Exercise data below:
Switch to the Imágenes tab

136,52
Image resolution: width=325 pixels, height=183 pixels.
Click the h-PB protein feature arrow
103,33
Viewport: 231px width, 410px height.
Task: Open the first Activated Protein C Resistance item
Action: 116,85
End of Exercise data.
- **What this task involves**: All records above are to be returned exactly as given.

- **Solution**:
Switch to the Imágenes tab

136,52
Image resolution: width=325 pixels, height=183 pixels.
Click the h-PB protein feature arrow
103,33
Viewport: 231px width, 410px height.
Task: Open the first Activated Protein C Resistance item
Action: 116,85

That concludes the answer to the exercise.